These records must be written out again exactly.
──────── INFORMATION GIVEN ────────
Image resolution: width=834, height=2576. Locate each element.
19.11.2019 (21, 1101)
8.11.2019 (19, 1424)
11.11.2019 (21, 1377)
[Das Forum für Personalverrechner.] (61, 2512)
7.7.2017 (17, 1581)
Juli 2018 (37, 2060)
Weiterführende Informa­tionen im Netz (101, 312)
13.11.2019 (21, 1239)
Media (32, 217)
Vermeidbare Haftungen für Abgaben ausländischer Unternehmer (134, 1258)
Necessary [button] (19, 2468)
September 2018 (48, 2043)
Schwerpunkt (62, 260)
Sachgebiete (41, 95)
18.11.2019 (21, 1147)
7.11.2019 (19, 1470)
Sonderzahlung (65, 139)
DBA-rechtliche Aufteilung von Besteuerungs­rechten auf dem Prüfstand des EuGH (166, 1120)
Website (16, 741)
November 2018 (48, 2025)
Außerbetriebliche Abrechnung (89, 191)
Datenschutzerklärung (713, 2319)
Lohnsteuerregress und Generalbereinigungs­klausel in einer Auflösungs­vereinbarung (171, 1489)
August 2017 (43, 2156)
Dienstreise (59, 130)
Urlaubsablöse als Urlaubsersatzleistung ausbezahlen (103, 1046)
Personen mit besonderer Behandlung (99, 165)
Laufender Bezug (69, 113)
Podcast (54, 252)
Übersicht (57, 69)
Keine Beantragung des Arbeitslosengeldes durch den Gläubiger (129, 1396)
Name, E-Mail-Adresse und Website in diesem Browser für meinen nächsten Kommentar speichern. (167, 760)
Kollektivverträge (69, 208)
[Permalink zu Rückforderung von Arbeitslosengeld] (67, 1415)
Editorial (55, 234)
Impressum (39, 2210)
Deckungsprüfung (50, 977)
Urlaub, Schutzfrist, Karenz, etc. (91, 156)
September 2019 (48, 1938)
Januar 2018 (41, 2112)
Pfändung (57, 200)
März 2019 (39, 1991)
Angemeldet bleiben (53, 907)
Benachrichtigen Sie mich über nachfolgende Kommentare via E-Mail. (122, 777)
────────
#### EXERCISE RESPONSE:
Image resolution: width=834, height=2576. Locate each element.
19.11.2019 (21, 1101)
8.11.2019 (19, 1424)
11.11.2019 (21, 1377)
[Das Forum für Personalverrechner.] (61, 2512)
7.7.2017 (17, 1581)
Juli 2018 (37, 2060)
Weiterführende Informa­tionen im Netz (101, 312)
13.11.2019 (21, 1239)
Media (32, 217)
Vermeidbare Haftungen für Abgaben ausländischer Unternehmer (134, 1258)
Necessary [button] (19, 2468)
September 2018 (48, 2043)
Schwerpunkt (62, 260)
Sachgebiete (41, 95)
18.11.2019 (21, 1147)
7.11.2019 (19, 1470)
Sonderzahlung (65, 139)
DBA-rechtliche Aufteilung von Besteuerungs­rechten auf dem Prüfstand des EuGH (166, 1120)
Website (16, 741)
November 2018 (48, 2025)
Außerbetriebliche Abrechnung (89, 191)
Datenschutzerklärung (713, 2319)
Lohnsteuerregress und Generalbereinigungs­klausel in einer Auflösungs­vereinbarung (171, 1489)
August 2017 (43, 2156)
Dienstreise (59, 130)
Urlaubsablöse als Urlaubsersatzleistung ausbezahlen (103, 1046)
Personen mit besonderer Behandlung (99, 165)
Laufender Bezug (69, 113)
Podcast (54, 252)
Übersicht (57, 69)
Keine Beantragung des Arbeitslosengeldes durch den Gläubiger (129, 1396)
Name, E-Mail-Adresse und Website in diesem Browser für meinen nächsten Kommentar speichern. (167, 760)
Kollektivverträge (69, 208)
[Permalink zu Rückforderung von Arbeitslosengeld] (67, 1415)
Editorial (55, 234)
Impressum (39, 2210)
Deckungsprüfung (50, 977)
Urlaub, Schutzfrist, Karenz, etc. (91, 156)
September 2019 (48, 1938)
Januar 2018 (41, 2112)
Pfändung (57, 200)
März 2019 (39, 1991)
Angemeldet bleiben (53, 907)
Benachrichtigen Sie mich über nachfolgende Kommentare via E-Mail. (122, 777)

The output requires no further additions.